What the exercise asks
Retype the listing lines from the one containing "You are a GUI" through the one containing "Action: coord(382,358)", inclusive, with no changes.

Information shown

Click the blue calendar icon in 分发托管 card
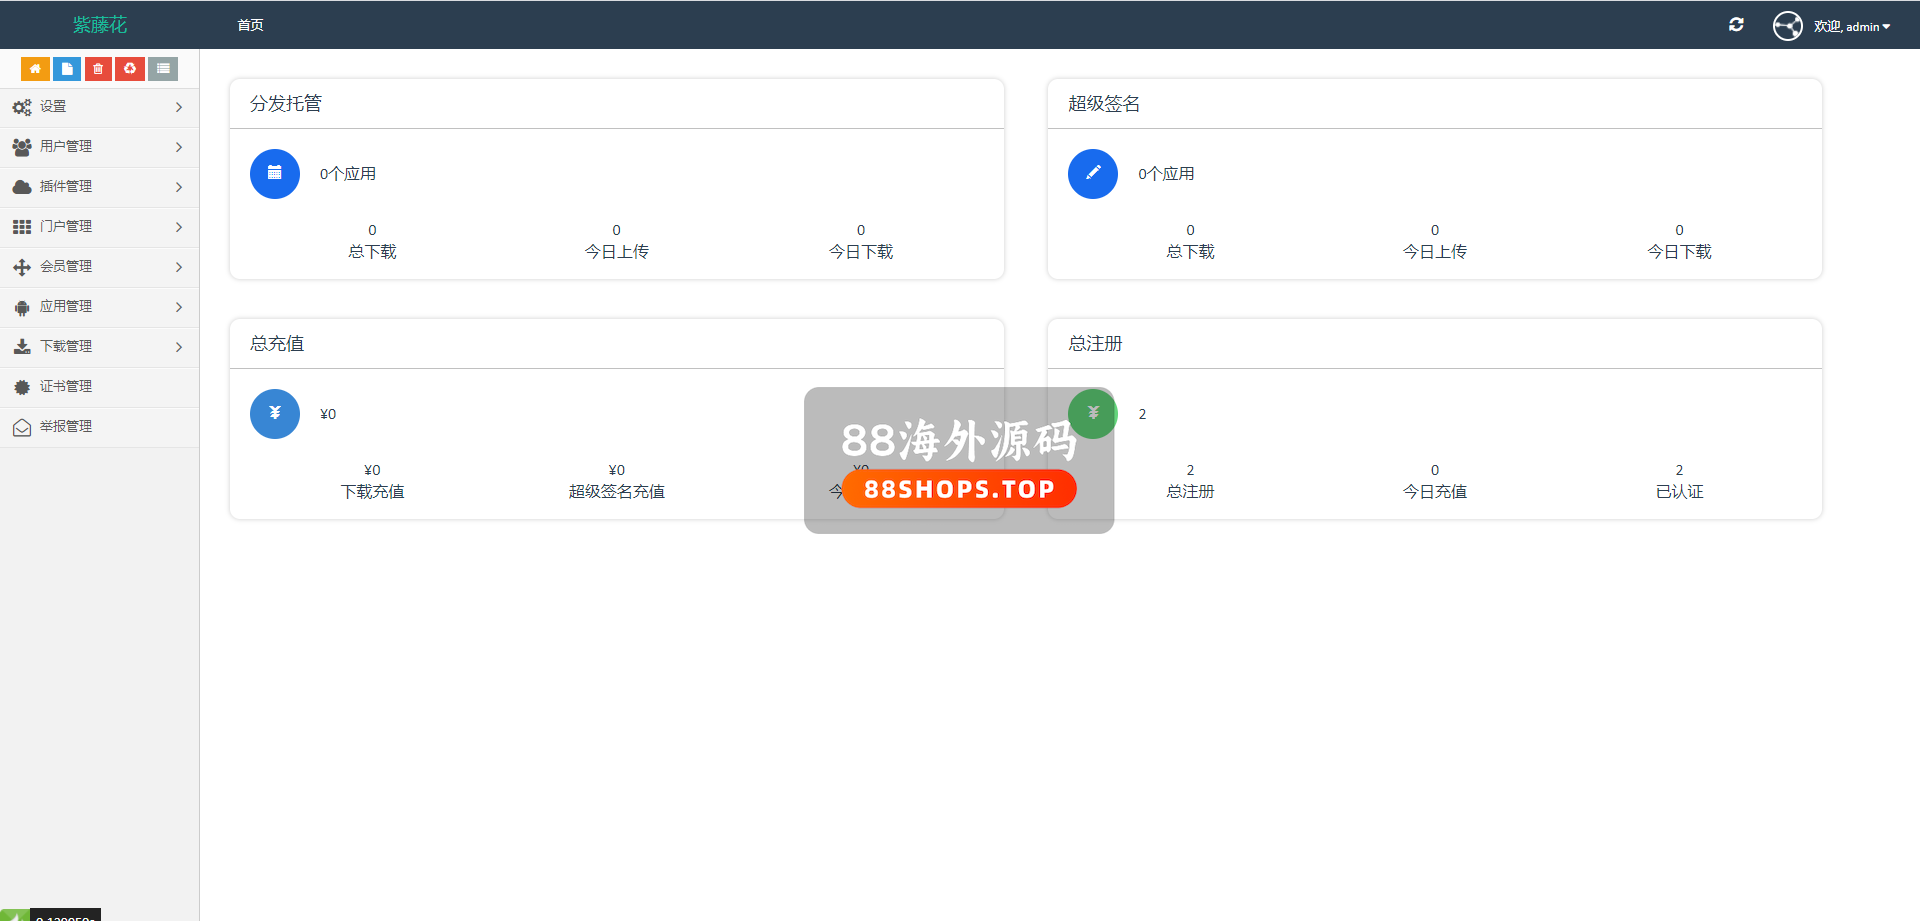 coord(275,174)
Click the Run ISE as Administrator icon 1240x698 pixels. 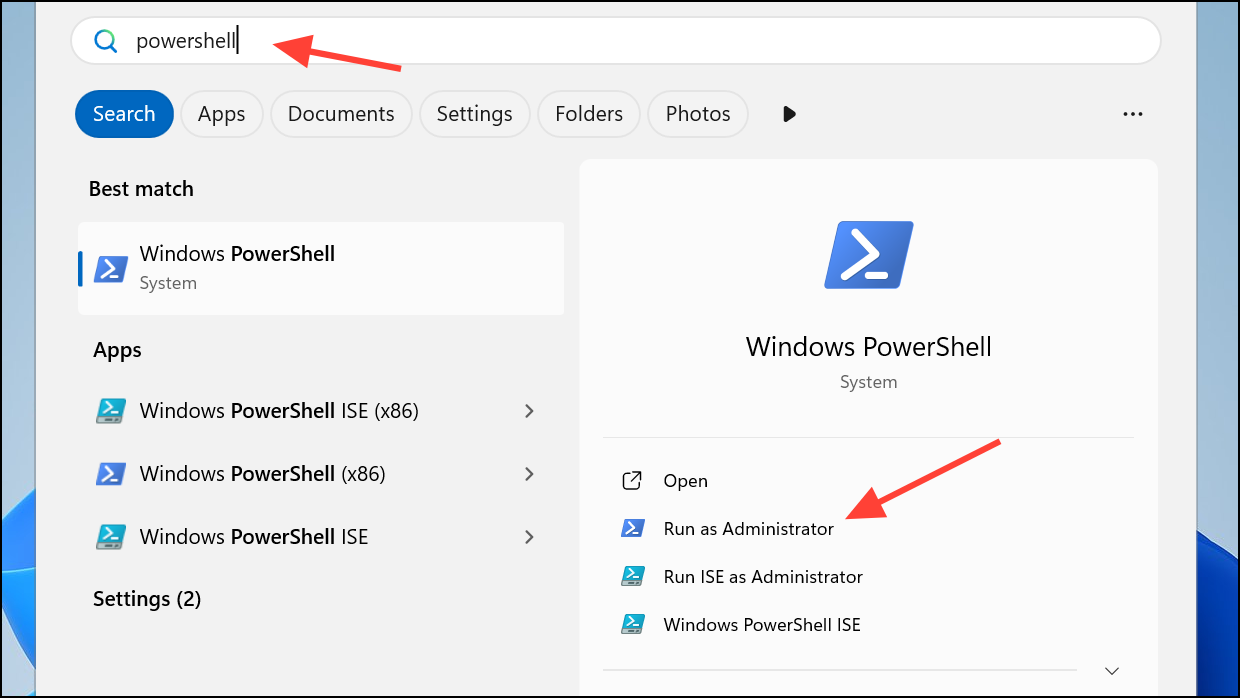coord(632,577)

* * *

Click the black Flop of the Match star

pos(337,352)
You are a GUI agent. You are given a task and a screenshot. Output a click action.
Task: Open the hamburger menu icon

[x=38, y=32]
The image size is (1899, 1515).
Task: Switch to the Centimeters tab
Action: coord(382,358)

Final result
You are a GUI agent. You are given a task and a screenshot. Output a click action.
Task: Open the hamburger menu icon

[x=38, y=32]
The image size is (1899, 1515).
Task: Switch to the Centimeters tab
Action: coord(382,358)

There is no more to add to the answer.